***** Dataset records

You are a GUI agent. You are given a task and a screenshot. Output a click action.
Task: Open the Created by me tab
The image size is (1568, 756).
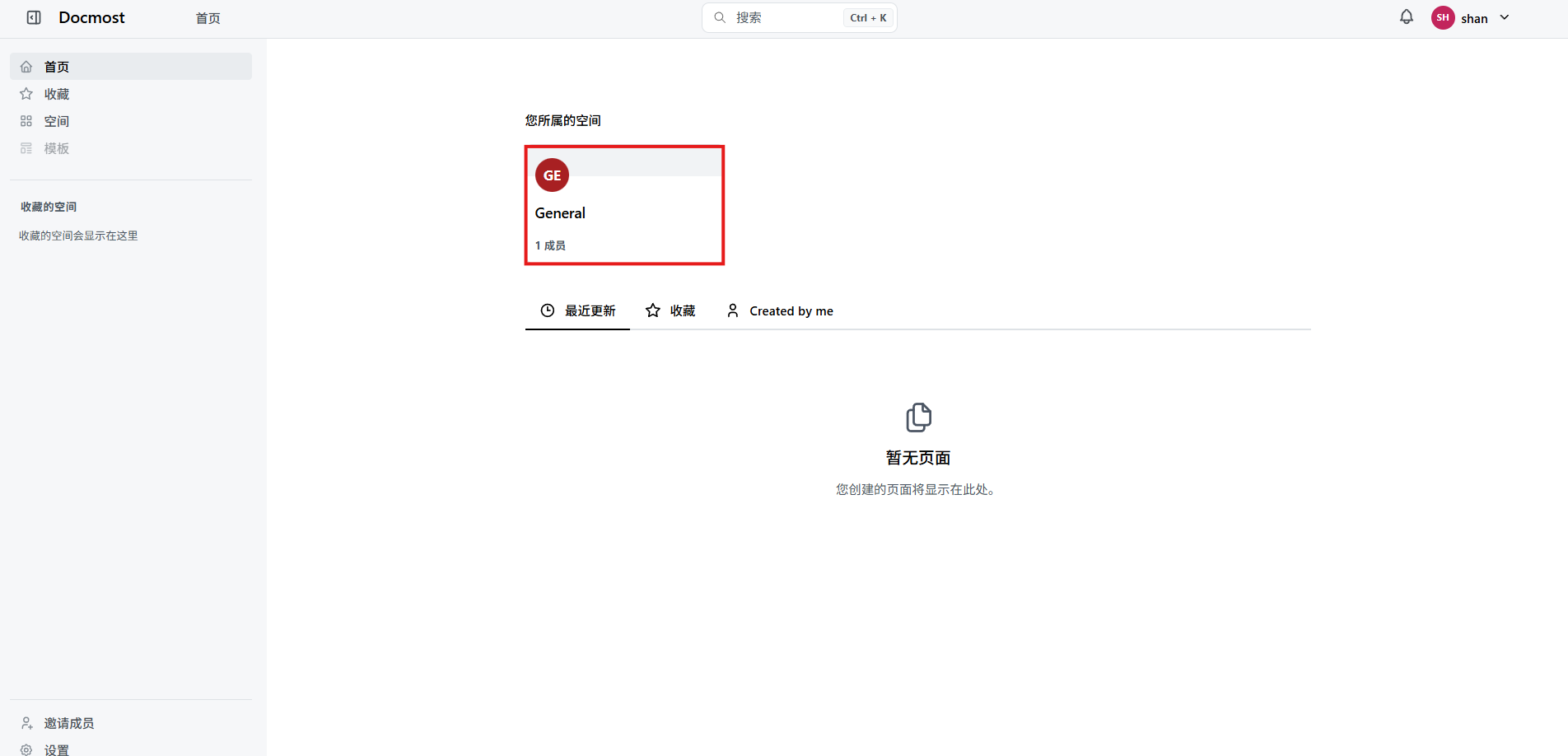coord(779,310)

**********
***** Dataset records

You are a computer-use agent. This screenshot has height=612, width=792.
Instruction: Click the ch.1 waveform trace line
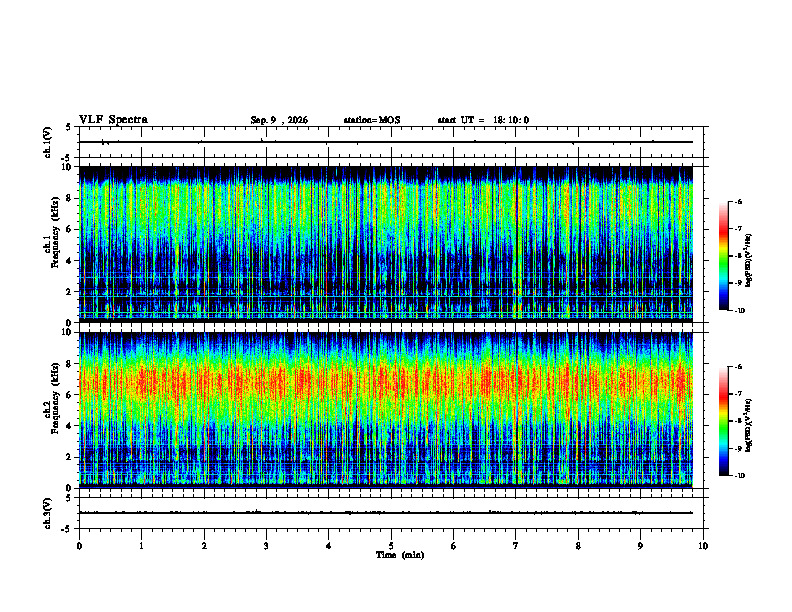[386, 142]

**********

- Written problem
Copy the listing above word for word, from the line containing "You are a GUI" down to the line containing "coord(779,310)", including both of those lines. Leave the pictures out of your copy.

- Full solution
You are a GUI agent. You are given a task and a screenshot. Output a click action.
Task: Open the Created by me tab
The image size is (1568, 756).
coord(779,310)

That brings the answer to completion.